Le miracle de mon fils a brisé le complot le plus sombre de ma vie
Précédemment : Quand Jean a vu son fils Théo marcher pour la première fois après son terrible accident, ses larmes de joie ont rapidement laissé place à une découverte terrifiante sur son entourage proche.
Jean prit une profonde respiration, masquant sa colère sous un masque de résignation feinte. Il prit le stylo, faisant semblant de relire les documents de vente. En réalité, il venait d'activer discrètement un signal d'alarme sur son téléphone, relié directement à un ami commissaire de police qu'il avait prévenu par message à la minute même où Mégane lui avait montré les preuves. Il devait gagner du temps pour que les forces de l'ordre prennent Clémence et ses complices sur le fait.
La fin du masque
« Es-tu sûre que c'est la seule solution pour notre fils, Clémence ? » demanda Jean d'une voix feutrée. Clémence, croyant son plan sur le point de réussir, s'impatienta : « Mais bien sûr, Jean ! Ne perds pas de temps, signe ! Tu veux qu'il reste infirme toute sa vie ? » C'est à cet instant précis que la porte du salon s'ouvrit lentement. Théo entra dans la pièce. Mais il n'était pas dans son fauteuil roulant. Il marchait, debout, soutenu seulement par ses petites cannes bleues, un regard plein de reproche fixé sur sa belle-mère.
Le visage de Clémence se décomposa instantanément, passant du rose de l'excitation à une pâleur mortelle. Ses mains se mirent à trembler. « Mais... ce n'est pas possible... » balbutia-t-elle, terrifiée en réalisant que son mensonge venait de s'effondrer sous ses yeux. Au même moment, les sirènes de police retentirent dans l'allée, et plusieurs policiers firent irruption dans la maison, menottes aux poings.

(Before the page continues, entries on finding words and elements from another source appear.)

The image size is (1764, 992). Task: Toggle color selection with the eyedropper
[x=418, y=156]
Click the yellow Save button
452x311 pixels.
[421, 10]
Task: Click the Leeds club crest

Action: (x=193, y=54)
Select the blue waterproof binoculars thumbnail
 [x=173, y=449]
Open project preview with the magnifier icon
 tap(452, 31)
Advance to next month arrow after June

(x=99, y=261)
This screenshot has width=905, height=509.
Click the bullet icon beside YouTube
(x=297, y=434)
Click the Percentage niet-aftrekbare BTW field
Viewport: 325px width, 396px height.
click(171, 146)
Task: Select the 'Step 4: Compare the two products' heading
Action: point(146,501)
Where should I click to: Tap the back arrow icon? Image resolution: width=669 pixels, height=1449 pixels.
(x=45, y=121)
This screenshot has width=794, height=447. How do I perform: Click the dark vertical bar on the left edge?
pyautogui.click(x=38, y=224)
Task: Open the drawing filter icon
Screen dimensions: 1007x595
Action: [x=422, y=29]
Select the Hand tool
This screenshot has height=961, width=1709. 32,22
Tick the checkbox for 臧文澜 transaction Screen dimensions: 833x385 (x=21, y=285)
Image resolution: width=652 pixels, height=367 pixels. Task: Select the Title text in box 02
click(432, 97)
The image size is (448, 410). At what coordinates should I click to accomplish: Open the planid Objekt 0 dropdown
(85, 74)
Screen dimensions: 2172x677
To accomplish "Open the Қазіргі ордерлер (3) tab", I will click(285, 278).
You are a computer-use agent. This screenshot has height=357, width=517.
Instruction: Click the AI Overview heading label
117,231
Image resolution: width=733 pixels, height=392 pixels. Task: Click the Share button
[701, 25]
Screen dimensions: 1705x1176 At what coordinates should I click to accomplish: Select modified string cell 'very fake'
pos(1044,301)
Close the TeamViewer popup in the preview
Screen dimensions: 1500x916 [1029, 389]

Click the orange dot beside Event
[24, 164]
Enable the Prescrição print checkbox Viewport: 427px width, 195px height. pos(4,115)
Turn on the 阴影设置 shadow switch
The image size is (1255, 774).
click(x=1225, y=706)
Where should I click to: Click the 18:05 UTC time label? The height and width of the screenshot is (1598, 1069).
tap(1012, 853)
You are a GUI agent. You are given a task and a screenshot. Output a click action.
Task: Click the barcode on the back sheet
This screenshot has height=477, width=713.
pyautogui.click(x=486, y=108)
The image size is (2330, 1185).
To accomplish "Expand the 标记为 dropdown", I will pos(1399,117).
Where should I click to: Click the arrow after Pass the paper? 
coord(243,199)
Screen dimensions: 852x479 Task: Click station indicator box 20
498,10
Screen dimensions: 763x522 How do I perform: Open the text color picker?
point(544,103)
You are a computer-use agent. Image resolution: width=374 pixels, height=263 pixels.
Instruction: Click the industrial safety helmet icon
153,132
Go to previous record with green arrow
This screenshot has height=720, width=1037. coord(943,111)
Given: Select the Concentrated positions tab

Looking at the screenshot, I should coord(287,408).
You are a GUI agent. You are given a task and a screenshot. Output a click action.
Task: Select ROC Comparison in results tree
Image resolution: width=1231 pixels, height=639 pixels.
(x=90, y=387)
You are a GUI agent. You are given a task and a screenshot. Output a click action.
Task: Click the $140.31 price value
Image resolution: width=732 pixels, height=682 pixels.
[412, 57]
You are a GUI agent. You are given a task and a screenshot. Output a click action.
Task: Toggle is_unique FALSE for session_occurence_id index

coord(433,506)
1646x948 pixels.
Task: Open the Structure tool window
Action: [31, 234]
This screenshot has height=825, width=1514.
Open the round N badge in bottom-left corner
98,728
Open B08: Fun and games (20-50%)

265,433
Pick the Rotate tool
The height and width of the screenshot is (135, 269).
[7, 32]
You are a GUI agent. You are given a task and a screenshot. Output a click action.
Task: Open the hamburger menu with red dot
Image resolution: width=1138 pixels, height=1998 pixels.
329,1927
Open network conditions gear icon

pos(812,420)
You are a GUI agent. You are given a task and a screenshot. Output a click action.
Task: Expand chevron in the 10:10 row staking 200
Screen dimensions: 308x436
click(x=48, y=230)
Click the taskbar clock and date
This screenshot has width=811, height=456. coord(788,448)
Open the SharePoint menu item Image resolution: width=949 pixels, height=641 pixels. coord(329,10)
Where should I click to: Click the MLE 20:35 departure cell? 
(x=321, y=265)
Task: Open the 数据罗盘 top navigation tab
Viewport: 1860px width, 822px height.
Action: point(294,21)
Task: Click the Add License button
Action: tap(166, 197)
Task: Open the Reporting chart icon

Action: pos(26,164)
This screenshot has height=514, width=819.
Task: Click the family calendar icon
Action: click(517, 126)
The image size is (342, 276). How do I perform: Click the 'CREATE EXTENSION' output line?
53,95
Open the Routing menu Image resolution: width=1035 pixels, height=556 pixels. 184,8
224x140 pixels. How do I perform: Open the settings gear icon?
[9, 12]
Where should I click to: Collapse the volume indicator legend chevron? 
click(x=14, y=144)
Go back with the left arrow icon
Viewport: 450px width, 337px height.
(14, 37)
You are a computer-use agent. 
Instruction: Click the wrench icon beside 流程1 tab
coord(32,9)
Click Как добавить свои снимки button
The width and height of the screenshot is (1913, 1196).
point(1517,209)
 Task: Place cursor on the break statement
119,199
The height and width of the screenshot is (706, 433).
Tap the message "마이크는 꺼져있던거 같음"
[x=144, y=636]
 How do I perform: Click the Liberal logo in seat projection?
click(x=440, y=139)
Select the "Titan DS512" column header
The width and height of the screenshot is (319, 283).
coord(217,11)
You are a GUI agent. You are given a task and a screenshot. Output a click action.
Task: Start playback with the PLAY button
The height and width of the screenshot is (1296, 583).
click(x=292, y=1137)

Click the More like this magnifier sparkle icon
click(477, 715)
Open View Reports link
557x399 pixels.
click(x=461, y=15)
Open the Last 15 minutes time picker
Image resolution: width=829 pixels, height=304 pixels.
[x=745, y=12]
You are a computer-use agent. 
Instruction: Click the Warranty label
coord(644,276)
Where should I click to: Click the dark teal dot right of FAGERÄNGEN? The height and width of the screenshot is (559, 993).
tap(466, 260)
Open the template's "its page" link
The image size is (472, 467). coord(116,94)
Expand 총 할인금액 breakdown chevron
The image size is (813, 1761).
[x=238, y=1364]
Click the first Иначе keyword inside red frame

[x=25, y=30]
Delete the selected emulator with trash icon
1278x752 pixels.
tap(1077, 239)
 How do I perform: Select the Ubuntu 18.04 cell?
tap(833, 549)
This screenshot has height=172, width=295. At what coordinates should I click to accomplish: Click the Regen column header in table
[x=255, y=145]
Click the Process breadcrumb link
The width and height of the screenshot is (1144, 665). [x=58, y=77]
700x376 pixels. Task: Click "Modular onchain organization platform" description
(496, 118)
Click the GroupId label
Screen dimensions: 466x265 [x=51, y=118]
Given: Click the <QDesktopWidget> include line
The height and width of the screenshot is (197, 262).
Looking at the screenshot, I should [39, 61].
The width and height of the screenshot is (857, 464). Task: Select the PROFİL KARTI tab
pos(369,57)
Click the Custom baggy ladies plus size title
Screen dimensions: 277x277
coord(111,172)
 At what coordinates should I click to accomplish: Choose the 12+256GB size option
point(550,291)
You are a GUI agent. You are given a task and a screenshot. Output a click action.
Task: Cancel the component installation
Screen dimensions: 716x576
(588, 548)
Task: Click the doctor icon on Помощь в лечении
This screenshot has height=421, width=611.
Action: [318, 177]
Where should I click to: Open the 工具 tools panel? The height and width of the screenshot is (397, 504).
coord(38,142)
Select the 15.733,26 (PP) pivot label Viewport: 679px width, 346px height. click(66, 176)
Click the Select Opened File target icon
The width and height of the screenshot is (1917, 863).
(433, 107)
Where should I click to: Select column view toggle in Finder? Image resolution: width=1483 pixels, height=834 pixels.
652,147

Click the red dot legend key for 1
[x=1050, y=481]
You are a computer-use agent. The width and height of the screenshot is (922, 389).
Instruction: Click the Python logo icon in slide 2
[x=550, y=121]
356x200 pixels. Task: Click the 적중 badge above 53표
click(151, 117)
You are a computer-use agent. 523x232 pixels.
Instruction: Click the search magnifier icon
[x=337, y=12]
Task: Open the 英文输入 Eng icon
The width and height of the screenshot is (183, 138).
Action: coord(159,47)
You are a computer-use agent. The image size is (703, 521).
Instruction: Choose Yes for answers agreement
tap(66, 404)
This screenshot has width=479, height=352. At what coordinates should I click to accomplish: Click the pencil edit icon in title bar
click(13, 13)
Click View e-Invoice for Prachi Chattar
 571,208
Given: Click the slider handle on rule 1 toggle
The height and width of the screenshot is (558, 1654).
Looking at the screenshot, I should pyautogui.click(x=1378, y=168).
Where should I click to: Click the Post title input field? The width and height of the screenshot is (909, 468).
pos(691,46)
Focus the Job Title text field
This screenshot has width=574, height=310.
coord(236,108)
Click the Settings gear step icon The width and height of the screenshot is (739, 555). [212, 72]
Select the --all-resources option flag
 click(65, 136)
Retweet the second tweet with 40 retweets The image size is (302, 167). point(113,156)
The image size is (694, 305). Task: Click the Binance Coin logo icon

Clémence et ses avocats complices furent immédiatement arrêtés, tout comme le docteur Lenoir quelques heures plus tard. Libéré de l'emprise des médicaments toxiques, Théo retrouva rapidement la pleine possession de ses moyens sous l'œil bienveillant de Mégane, qui était devenue bien plus qu'une simple thérapeute pour cette famille brisée. Jean comprit ce jour-là que la plus grande force d'un père est de ne jamais cesser de croire aux miracles, même quand les ombres de la trahison semblent avoir tout envahi.